(Saved entries)
-------
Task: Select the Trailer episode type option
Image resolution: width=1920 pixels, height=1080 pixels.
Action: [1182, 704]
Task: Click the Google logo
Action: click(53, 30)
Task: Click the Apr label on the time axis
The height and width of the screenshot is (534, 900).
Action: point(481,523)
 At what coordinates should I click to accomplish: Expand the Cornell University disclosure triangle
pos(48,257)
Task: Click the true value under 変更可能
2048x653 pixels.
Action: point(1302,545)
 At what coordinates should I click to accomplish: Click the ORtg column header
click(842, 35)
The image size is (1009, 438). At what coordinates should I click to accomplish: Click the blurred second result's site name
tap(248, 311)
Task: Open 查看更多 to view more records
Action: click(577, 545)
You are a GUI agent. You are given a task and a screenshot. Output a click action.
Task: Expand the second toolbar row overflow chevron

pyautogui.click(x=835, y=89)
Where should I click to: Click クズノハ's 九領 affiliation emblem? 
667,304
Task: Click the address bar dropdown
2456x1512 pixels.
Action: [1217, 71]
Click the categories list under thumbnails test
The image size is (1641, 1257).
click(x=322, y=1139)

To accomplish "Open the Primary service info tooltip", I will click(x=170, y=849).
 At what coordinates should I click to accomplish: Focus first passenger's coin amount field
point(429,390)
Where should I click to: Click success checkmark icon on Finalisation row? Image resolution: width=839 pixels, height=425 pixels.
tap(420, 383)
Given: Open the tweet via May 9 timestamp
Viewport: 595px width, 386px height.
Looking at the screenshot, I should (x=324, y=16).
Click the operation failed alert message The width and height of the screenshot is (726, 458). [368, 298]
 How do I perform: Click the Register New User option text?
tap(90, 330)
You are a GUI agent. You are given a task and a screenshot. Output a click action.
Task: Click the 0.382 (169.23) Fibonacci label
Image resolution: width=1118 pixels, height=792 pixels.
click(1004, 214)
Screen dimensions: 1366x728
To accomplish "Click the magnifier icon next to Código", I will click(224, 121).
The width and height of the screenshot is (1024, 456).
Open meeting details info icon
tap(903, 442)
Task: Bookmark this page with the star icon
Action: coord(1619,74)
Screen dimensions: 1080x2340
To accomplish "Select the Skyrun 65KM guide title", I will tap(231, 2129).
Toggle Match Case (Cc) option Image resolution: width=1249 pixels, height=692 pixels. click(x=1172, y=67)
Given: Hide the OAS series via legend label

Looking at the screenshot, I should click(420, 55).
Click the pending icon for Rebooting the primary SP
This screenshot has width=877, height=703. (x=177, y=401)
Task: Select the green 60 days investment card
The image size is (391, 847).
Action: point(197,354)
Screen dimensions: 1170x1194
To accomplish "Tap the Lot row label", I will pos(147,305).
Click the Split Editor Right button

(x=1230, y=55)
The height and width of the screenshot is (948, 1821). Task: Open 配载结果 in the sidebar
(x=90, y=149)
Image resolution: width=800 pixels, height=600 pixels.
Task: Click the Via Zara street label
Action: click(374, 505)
-------
▶ **About this exercise**
Exactly as written, please reproduce the lines from the first line of the data to the line containing "Task: Click the 0.382", inclusive, and nothing else.

▶ **Task answer**
Task: Select the Trailer episode type option
Image resolution: width=1920 pixels, height=1080 pixels.
Action: [1182, 704]
Task: Click the Google logo
Action: click(53, 30)
Task: Click the Apr label on the time axis
The height and width of the screenshot is (534, 900).
Action: point(481,523)
 At what coordinates should I click to accomplish: Expand the Cornell University disclosure triangle
pos(48,257)
Task: Click the true value under 変更可能
2048x653 pixels.
Action: point(1302,545)
 At what coordinates should I click to accomplish: Click the ORtg column header
click(842, 35)
The image size is (1009, 438). At what coordinates should I click to accomplish: Click the blurred second result's site name
tap(248, 311)
Task: Open 查看更多 to view more records
Action: click(577, 545)
You are a GUI agent. You are given a task and a screenshot. Output a click action.
Task: Expand the second toolbar row overflow chevron

pyautogui.click(x=835, y=89)
Where should I click to: Click クズノハ's 九領 affiliation emblem? 
667,304
Task: Click the address bar dropdown
2456x1512 pixels.
Action: [1217, 71]
Click the categories list under thumbnails test
The image size is (1641, 1257).
click(x=322, y=1139)

To accomplish "Open the Primary service info tooltip", I will click(x=170, y=849).
 At what coordinates should I click to accomplish: Focus first passenger's coin amount field
point(429,390)
Where should I click to: Click success checkmark icon on Finalisation row? Image resolution: width=839 pixels, height=425 pixels.
tap(420, 383)
Given: Open the tweet via May 9 timestamp
Viewport: 595px width, 386px height.
Looking at the screenshot, I should (x=324, y=16).
Click the operation failed alert message The width and height of the screenshot is (726, 458). [368, 298]
 How do I perform: Click the Register New User option text?
tap(90, 330)
You are a GUI agent. You are given a task and a screenshot. Output a click action.
Task: Click the 0.382 (169.23) Fibonacci label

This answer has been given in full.